Components
Intel® Core™ i5 Processor 650 (3.20GHz, 4MB) (add £76.50 for corei7 2.80 8MB)
Genuine Windows® 7 Home Premium 64bit- English
OS Media : MUI Windows 7 Home Premium (64 BIT) Resource DVD
Microsoft® Office Starter 2010 (Word Starter, Excel Starter)
1 year of coverage included with your PC
McAfee® Security Centre - 15 Month Protection - English
Dell ST2310 23" Full HD Widescreen Monitor - UK/Irish
6144MB (2x2GB) (2x1GB)1333MHz DDR3 Dual Channel Memory
2TB Dual Hard Drive Raid 0 "Stripe" (2x1TB - 7200rpm)
1GB ATI® Radeon™ HD 5670 graphics card
DVD +/- RW Drive (read/write CD & DVD) with Roxio Easy CD and DVD Burn software
Dell™ USB Entry Keyboard - UK/Irish (QWERTY)
Dell 2 Button USB Optical Mouse
Dell 1525 Wireless PCIe Network Card 802.11n
NO - Dell may NOT telephone me in relation to my order and related products and services
Accessories
No Speakers (Speakers are required to hear audio from your system)

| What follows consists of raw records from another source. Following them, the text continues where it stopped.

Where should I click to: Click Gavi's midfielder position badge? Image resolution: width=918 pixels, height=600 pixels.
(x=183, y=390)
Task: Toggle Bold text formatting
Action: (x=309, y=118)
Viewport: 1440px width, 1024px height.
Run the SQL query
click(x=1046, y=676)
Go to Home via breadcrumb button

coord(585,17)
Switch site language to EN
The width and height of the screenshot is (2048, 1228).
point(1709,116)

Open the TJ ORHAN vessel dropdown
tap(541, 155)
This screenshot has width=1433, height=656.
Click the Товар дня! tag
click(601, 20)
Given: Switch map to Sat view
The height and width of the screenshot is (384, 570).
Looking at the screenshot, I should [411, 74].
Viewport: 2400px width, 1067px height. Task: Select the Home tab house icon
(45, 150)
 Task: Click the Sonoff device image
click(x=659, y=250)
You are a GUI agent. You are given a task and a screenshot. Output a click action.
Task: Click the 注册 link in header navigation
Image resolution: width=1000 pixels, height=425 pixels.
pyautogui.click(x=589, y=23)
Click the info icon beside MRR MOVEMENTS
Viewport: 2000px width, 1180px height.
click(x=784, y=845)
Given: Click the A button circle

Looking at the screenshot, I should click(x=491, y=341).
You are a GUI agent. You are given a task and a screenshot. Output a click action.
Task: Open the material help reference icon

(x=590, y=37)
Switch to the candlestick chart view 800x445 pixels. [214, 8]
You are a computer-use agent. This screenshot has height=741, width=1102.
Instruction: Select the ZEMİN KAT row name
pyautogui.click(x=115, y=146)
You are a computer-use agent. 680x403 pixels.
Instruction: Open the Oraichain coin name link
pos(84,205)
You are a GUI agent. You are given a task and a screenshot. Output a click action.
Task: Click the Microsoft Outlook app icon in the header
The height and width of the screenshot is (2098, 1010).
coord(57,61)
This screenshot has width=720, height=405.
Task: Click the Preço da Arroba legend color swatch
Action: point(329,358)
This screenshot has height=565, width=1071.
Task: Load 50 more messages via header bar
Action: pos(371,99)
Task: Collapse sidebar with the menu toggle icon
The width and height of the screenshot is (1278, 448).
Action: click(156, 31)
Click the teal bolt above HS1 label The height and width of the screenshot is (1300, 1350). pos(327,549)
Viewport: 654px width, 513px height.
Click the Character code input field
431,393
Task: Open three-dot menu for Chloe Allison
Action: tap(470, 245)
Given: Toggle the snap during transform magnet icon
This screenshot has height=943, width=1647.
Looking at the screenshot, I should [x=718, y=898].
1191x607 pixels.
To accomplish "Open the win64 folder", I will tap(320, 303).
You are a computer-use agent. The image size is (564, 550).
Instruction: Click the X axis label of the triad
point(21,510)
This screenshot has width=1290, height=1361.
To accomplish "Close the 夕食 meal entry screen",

Integrated HDA 7.1 Dolby Digital Audio
Services & Software
DataSafe Online Backup 2GB 1 year
Also Includes
No Accidental Damage Support
English - Documentation with UK/Ire Power cord
D05X8103
Studio XPS 8100 DT Order - UK
Datasafe Local 2.0 Basic
1 year Next Business Day Hardware Support included with your PC
73W Processor Heatsink
One free Dell Expert call to help with your PC queries within 60 days of purchase
Studio XPS 8100 Resource DVD
That comes to £820 + tax = £963GBP however I've also found some 10% cashback offers online, so it would bring it to somewhere around £860. It's been a long time since I've even looked at computers to see if it's cheaper to build yourself, so I am asking you guys, is it really cheaper to build yourself (considering shipping charges for many items) and on average in your experience how much cheaper?
Edit: Also, for any Brit posters, who are good providers of PC hardware?
Also, would anybody avoid refurbished PCs (even when they offer 3-yr warranty)? as it seems to save a bit.